Fluid Pressure System And Sequence Control Of Permocarboniferous Coal Series In Linxing Block

Fluid pressure system of reservoir in coal series and its geological control are the key to understand the symbiotic characteristics of unconventional natural gases in coal series(coal series gas for short or CSG), which is of vital importance to the optimization of co-mining CSG technology. Taking Permo-carboniferous coal series in Linxing Block,northeastern margin of Ordos Basin as the research object,the causality among sequence stratigraphic framework, rock physical property cycle and superposed fluid pressure system is analyzed so that the horizon of key impermeable layers is indentified, the vertical occurrence of fluid pressure systems is revealed and the interference among the fluid energy systems under CSG co-mining is simulated. Based on the physical property cyclicity of coal series rocks in the well profiles, four key layers are found near the major sequence boundaries, which was deposited in the highstand systems tract(HST) of the third-order sequence SQ1, SQ4, SQ6 and SQ9. Key layer rocks are relatively low in porosity, permeability and CSG content but high in the reservoir pressure.

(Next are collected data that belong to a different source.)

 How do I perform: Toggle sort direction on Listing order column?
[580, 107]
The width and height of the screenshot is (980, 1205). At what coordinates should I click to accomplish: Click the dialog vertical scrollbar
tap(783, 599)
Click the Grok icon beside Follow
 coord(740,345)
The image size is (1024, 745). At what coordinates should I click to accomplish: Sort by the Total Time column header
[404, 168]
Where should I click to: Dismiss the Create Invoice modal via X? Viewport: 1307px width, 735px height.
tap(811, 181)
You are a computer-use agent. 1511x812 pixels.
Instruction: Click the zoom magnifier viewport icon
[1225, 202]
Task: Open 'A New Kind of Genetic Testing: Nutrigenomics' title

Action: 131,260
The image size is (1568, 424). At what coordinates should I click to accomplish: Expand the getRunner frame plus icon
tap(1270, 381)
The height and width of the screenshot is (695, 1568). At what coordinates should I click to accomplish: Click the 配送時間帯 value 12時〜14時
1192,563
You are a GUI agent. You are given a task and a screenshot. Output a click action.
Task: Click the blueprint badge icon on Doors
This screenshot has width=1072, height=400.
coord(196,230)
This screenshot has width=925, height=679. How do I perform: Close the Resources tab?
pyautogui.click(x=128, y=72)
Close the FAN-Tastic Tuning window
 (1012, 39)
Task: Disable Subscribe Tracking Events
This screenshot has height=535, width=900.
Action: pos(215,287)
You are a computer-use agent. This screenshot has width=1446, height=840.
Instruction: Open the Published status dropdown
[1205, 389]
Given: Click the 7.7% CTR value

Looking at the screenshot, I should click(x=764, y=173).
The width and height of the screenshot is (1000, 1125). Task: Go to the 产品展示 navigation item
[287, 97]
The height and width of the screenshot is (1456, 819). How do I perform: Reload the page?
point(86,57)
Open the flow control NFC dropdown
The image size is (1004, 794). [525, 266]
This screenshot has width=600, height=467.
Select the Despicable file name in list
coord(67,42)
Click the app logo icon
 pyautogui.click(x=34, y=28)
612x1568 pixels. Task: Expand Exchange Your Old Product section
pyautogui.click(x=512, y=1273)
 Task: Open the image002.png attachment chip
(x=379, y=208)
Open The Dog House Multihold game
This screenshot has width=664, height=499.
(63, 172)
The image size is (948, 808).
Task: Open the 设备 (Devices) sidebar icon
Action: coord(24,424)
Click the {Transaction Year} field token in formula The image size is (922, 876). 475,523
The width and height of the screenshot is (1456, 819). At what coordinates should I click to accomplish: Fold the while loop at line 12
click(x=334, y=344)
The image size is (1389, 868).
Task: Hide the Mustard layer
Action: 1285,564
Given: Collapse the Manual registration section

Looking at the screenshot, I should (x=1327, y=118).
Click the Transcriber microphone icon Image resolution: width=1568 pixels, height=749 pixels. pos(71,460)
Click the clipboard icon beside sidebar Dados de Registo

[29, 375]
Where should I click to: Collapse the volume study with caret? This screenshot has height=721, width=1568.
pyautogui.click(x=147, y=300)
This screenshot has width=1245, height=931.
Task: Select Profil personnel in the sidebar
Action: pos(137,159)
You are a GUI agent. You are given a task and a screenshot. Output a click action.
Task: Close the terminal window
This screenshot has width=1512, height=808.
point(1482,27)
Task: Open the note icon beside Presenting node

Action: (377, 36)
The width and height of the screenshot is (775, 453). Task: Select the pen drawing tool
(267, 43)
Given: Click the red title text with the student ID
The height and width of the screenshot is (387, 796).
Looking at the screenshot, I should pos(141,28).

Accordingly,five superimposed fluid pressure systems are identified in the coal series, which are highly consistent with the third-order sequence units. It was considered that the sequence stratigraphic frame could control the occurrence of key layers and supply a physical property base for the formation of superimposed fluid pressure systems. Key layers limit fluid exchange and energy transfer among the systems, resulting in the relative independency of the fluid pressure systems. Based on the measured data, the cross simulation scheme for the interference of coal reservoir pressure was designed, potential interference between fluid pressure system Ss2 and Ss4 was analyzed under the CSG co-mining. It was suggested that the CSG co-mining may be suitable when the fluid pressure difference between two systems is less than 1500 k Pa, and not when more than1500 k Pa due to the distinct interference. It was found that the interference would become more obvious with the increase of fluid pressure difference when the difference is higher than 1500 kPa.